Over the last decade, fisheries have become an environmental issue. While the industry always has depended upon the ocean environment for its productivity, its relationship to the environment has taken on a new meaning.

As part of the issue area of environmental politics, fisheries become influenced by the developments in the realm of environmental politics.

This applies partly to the principles and regulatory approaches that are brought to bear on fisheries management, partly to the political processes relating to it. Fisheries are critically dependent upon the ocean environment. Various types of pollution as well as climate change may affect the fisheries.

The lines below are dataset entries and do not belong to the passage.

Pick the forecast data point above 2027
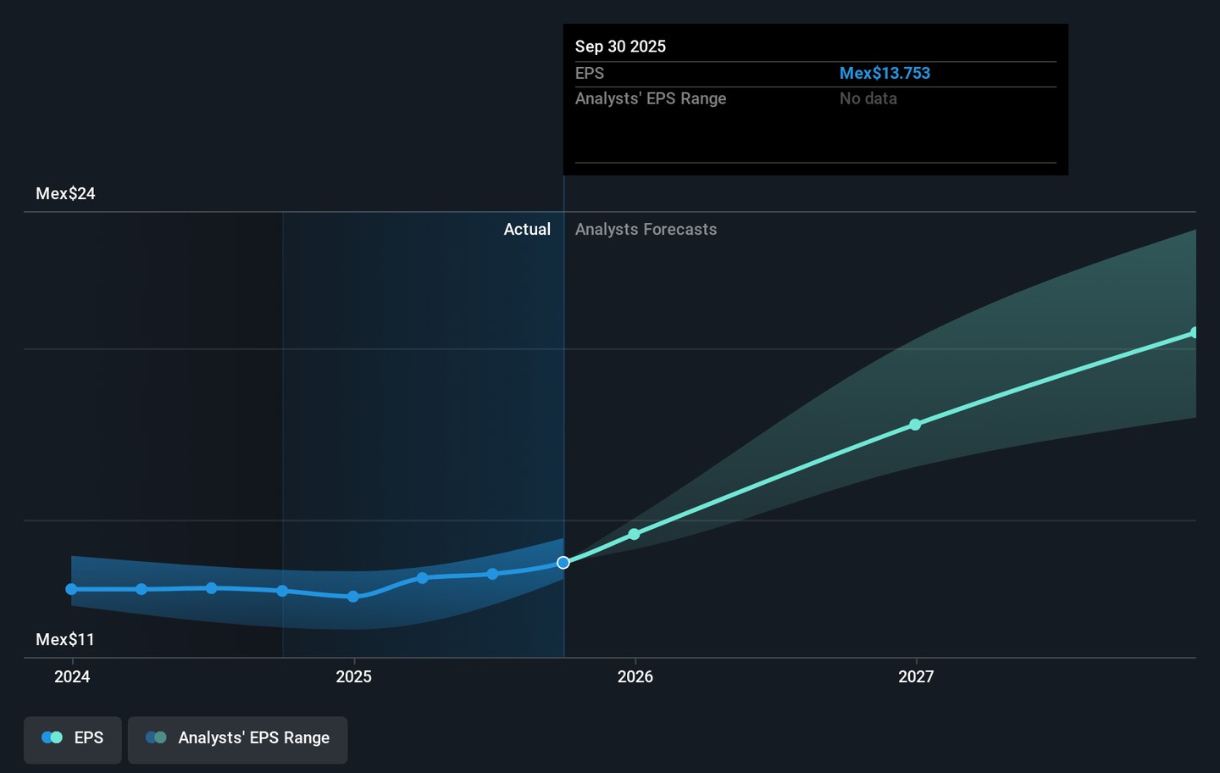Screen dimensions: 1220x773 click(x=915, y=425)
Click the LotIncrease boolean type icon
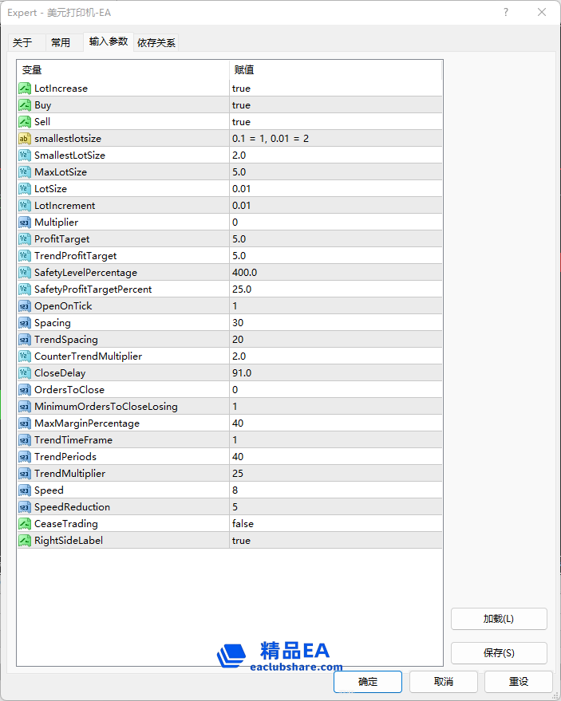Image resolution: width=561 pixels, height=701 pixels. (25, 89)
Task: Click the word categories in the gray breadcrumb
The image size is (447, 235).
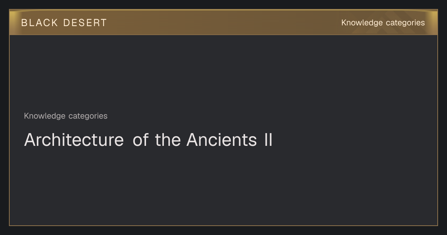Action: click(x=88, y=116)
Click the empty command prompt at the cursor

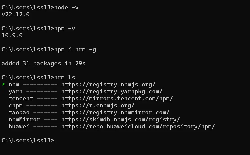coord(54,141)
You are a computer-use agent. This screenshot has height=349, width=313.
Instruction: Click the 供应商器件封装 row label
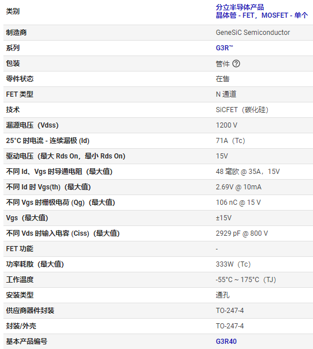[x=30, y=311]
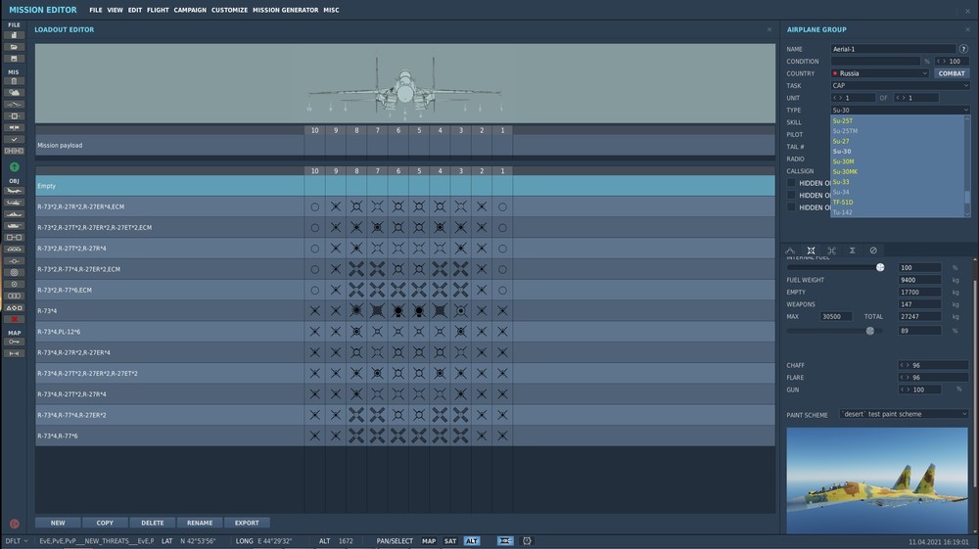Open the sigma summary tab icon
Viewport: 979px width, 549px height.
click(853, 251)
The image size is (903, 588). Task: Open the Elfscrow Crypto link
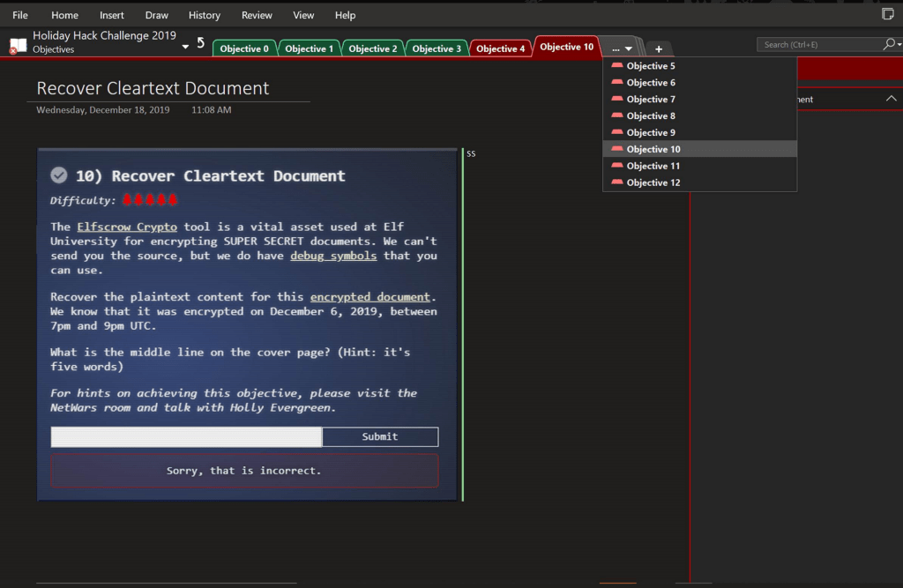pyautogui.click(x=126, y=227)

When it comes to principles and regulatory approaches, the introduction of the precautionary approach as well as the current work on the application of an ecosystem-based approach to fisheries management, are important examples of how concepts from the realm of the environment are introduced in a fisheries context. Also the increasing interest in marine protected areas is an example of this.

New stakeholders
As to the political processes, new arenas as well as new actors are gaining in prominence in fisheries. The United Nations Conference on Environment and Development (UNCED) in 1992 as well as the 2002 World Summit on Sustainable Development (WSSD), addressed fisheries issues in great detail. Important environmental bodies like the cooperation under the 1992 Biodiversity Convention (CBD) and, at the regional level, the regime for the prevention of pollution of the marine Environment in Northeast Atlantic (OSPAR) as well as the North Sea Cooperation, have taken a keen interest in fisheries issues.

Part of this development is also the emergence of environmental NGOs as actors in fisheries politics. All major international environmental organizations have fisheries as an important part of their agenda.